Dark blue icons of video game controllers on a light blue background
Image credit: Eurogamer

Who has Sony tasked to remaster two of gaming's most treasured creations, Ico and Shadow of the Colossus? Bluepoint, the company that remastered God of War I & II for Blu-ray.

Phew.

Sony Santa Monica's director of technology Tim Moss confirmed Bluepoint's involvement.

"I got to play it," Moss added in a tweet to Eurogamer's Digital Foundry blog. "Can't wait for everyone else to get the chance. It makes my inner fanboy happy."

The Blu-ray remasters of Ico and Shadow of the Colossus chiefly add native high-definition resolutions to the old PS2 games.

But they also add stereoscopic 3D, a feature that's led to some confusion about the remasters' frame-rates. Joystiq was told by a Sony rep at a preview event for the Ico and SOTC remasters that both games run at 60 frames per second, as is the requirement of 3D. However, a post on the US PlayStation blog notes that Shadow of the Colossus runs at 30 frames per second. But that could have been down to the blogger playing the game in 3D (and pumping out two 30FPS visuals, hence the 60FPS requirement).

Whether both games run at 60 frames per second in standard 2D, a number halved to 30 by 3D, remains to be clarified. It's hard to believe Sony would want Ico running at 60FPS and not Shadow of the Colossus.

Let's not forget that both are PS2 remasters, after all - something the PS3 should be well capable of, however much SOTC pushed ageing PS2 hardware.

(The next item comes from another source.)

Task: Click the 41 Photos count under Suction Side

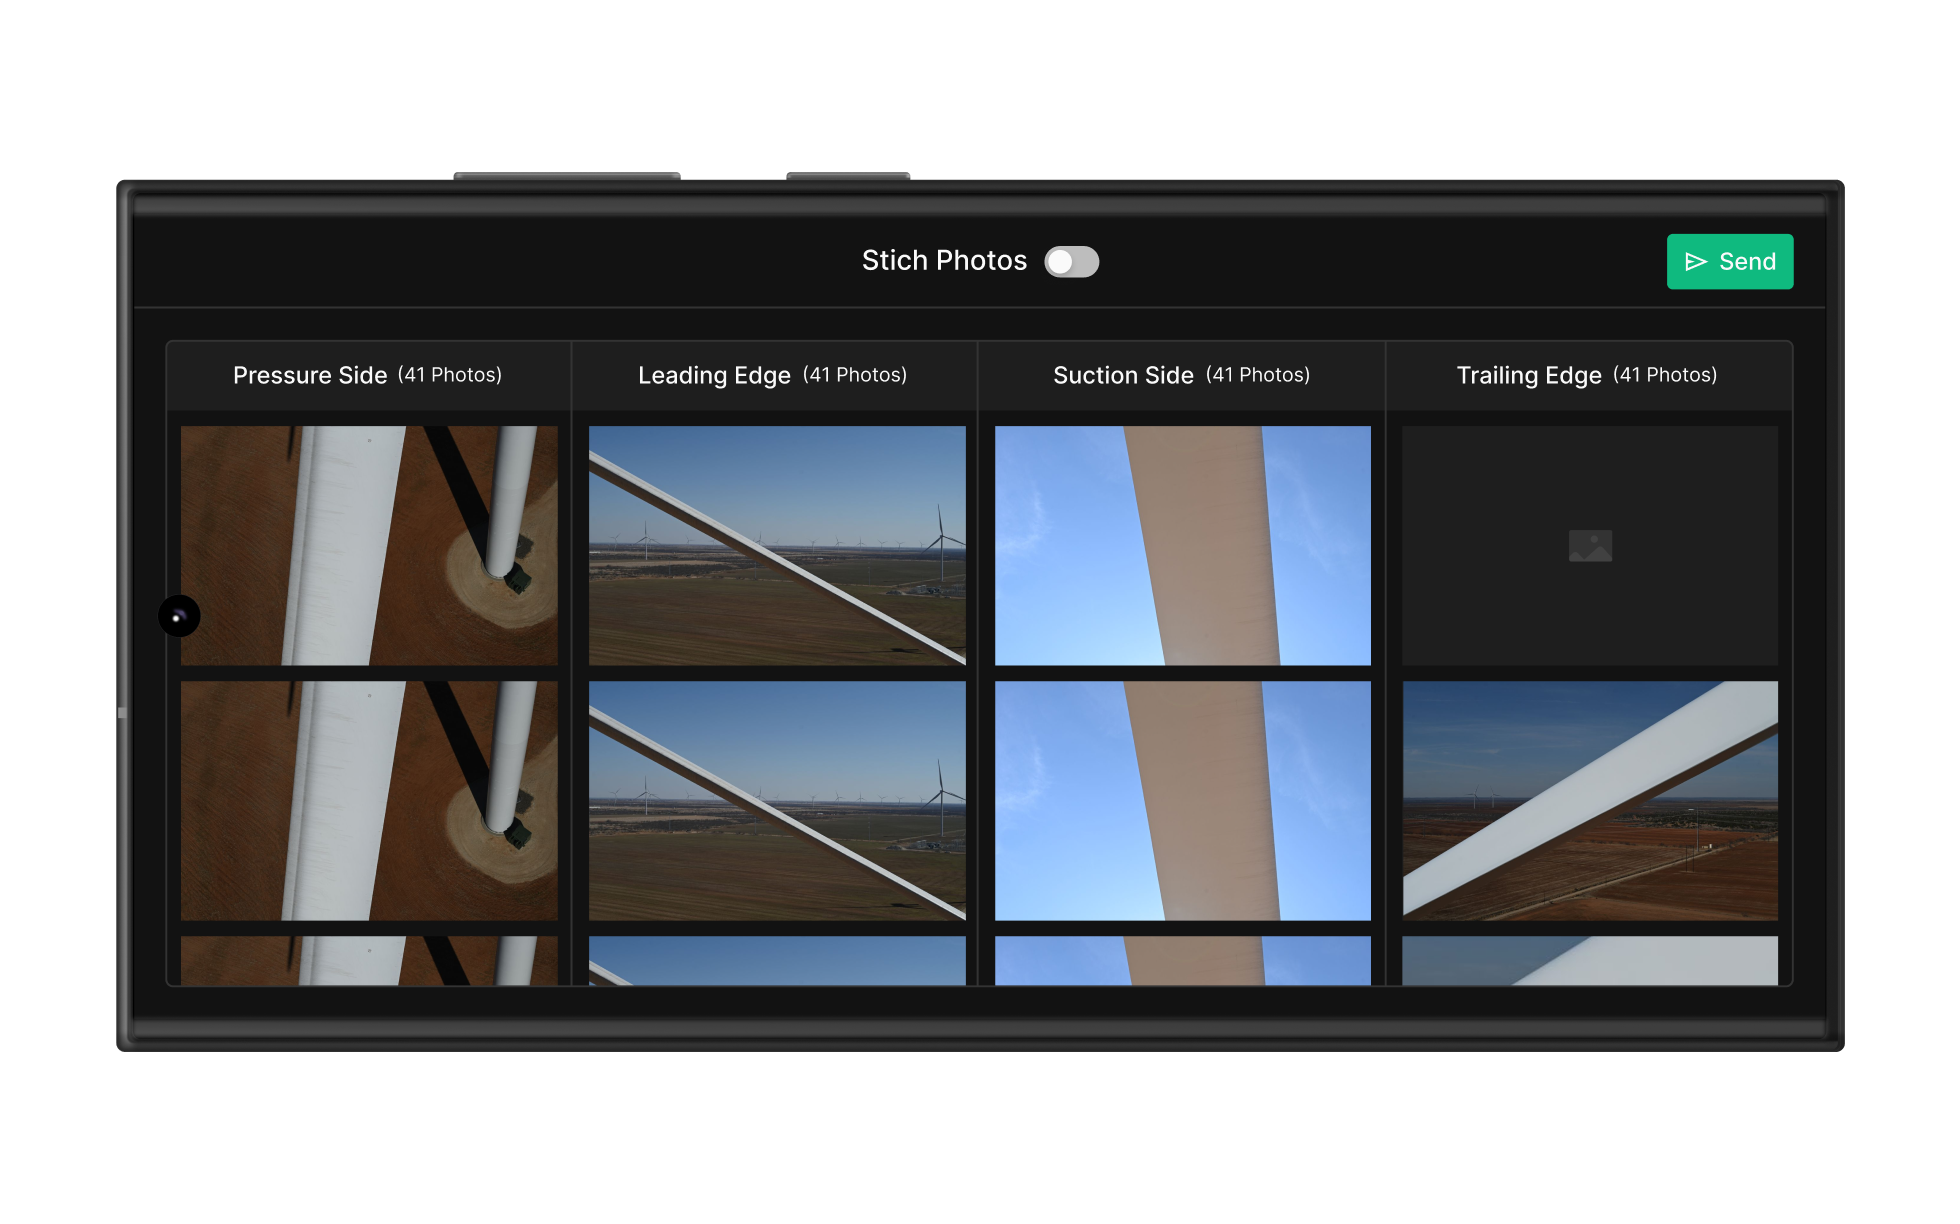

Ico arrived on PS2, originally, way back in 2002. But despite a gargantuan 10/10 from Eurogamer's Tom Bramwell, the game remained obscure and niche - an undiscovered treasure.

That led to Sony re-issuing the game in 2006, which gave Eurogamer editors Kristan Reed (then) and Tom Bramwell (now) the chance to dribble deliriously over "one of the best games ever made".

Shadow of the Colossus, released in Europe in 2006, proved more divisive. Tom Bramwell picked out a catchphrase Eurogamer 8/10 for the game months after Kristan Reed had smothered it in a 10/10.